With a large fork, make an initial blend. Then use your fingers to grind it down
to small pieces.
Add the minimum amount of ice water to just bring the dough together,
roughly 1/3 cup +. DO NOT over blend.
Split the dough in half and place each between 2 sheets of parchment paper
and pat the down to 8” disks or so.
Place it in the refrigerator for at least 4 hours, preferably overnight
Rhubarb Filling Process
Use 2 1⁄2 pounds of rhubarb stalks with the leaves cut off. Cut into 1⁄2 inch lengths and place in a pan for the following heating process.
Stir in the juice of one orange to coat the rhubarb pieces.
Mix together 2 cups sugar, 1⁄2 cup flour, 1 tsp nutmeg, 1 tsp cinnamon, and
then mix in with the rhubarb. Let it sit for 10 minutes or so. This will help
dissolve the sugar mixture into a slight syrup.
Over medium heat, cook the rhubarb mixture until it has softened and
somewhat syrupy. No need to boil, a slight simmer is okay. Stir often to keep the mixture from sticking and burning at the bottom.
When ready to use, pull out only one disk and let it warm up slightly before rolling it out between parchment paper dusted with flour. You will notice small yellow spots in the dough which are the butter particles that provide for the flakey structure when baked. This layer is for the bottom and should be just a bit larger than the pie shell. Before transferring the mixture directly to the shell with bottom crust in placed, take out the second crust disc to let it warm up slightly for rolling it out, also between 2 dusted parchment papers.
With the mixture in the pie pan, top with several slices of butter.

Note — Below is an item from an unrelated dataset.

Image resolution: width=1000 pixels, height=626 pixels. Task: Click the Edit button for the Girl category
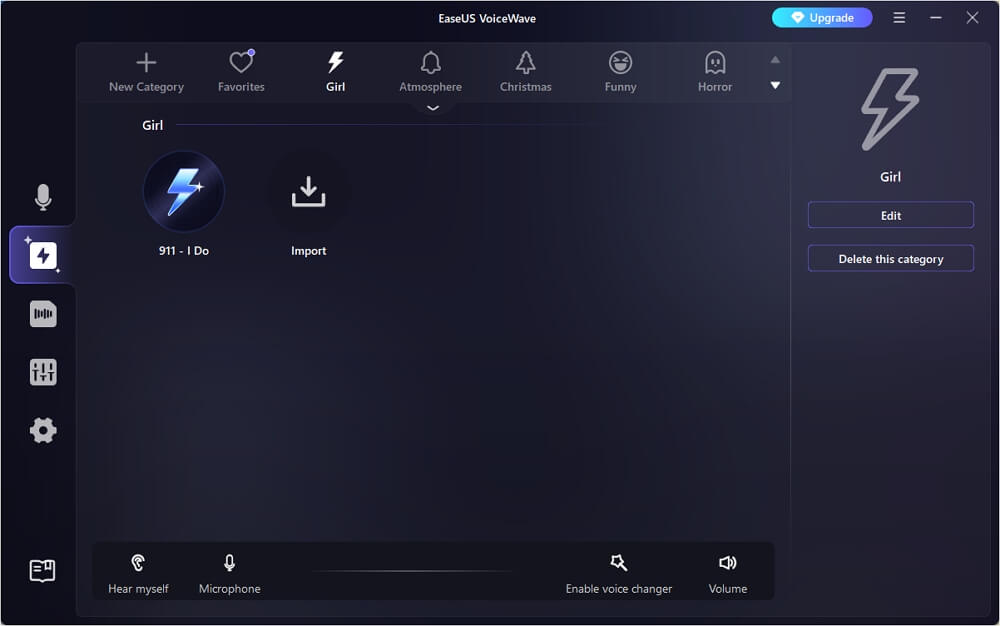(x=890, y=214)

Rollout the second crust so as it will extend about an inch paste the pie shell
and the bottom crust.
Lay the second crust on top and then fold the upper crust’s edge underneath
the edge of the lower crust to seal it.
With your fingers pinch the 2 crusts together along the edge to make ridges
Provide several slits in the upper crust, with a small hole in the center.
Bake on the middle lever in a 425 oven for 10 minutes, then 375 on a cookie
sheet lined with aluminum since there is a chance that the filling goodness will
bubble out and overflow.
Cook around 45 minutes or more until the mixture at the center hole is
thickening, and bubbling.
I often line the outer edge of the pie with aluminum until the last 10 minutes or
so to keep it from burning too much.
DO NOT CUT the pie until it has cooled. It has to set.
The salt and sugar in the crust, along with its flakiness will be your best. Of course, the shell recipe works for other fruit pies adjusted for their particular cooking characteristics.
One last point, which for me is a critical consideration, is that I usually serve the pie warm with a side of vanilla ice cream – only Hagan Daaz. What is critical here is that ice cream should be whipped smooth 30 minutes prior to serving and then placed back in the freezer. This breaks up the ice crystals and provides maximum fat surface / taste. Also, I often soften the ice cream and blend in flavorings, e.g., honey, anise, hazelnut liquor, or a small touch of peppermint oil, depending upon what the ice cream is to be complimenting. Again, once whipped, place it back in the freezer to achieve a somewhat flowing structure.
During the months of rhubarb harvest up North, I use to bring back fresh rhubarb to Jax and make a pie or two to freeze for consumption in the summer. However, I have always been disappointed. Those pies are not nearly the same as fresh. So now I make rhubarb crisp which sustains better during freezing. As to canned rhubarb, the only that I have found is that packed in strawberry syrup. NO! N0! NO! Several years ago I found frozen rhubarb in Jax. It was not as good as fresh, of course, but acceptable and superior to canned.
Lastly, there is another posting on this blog titled 'Glorious Galette'. What a great crust as an alternative for savory and sweet deserts.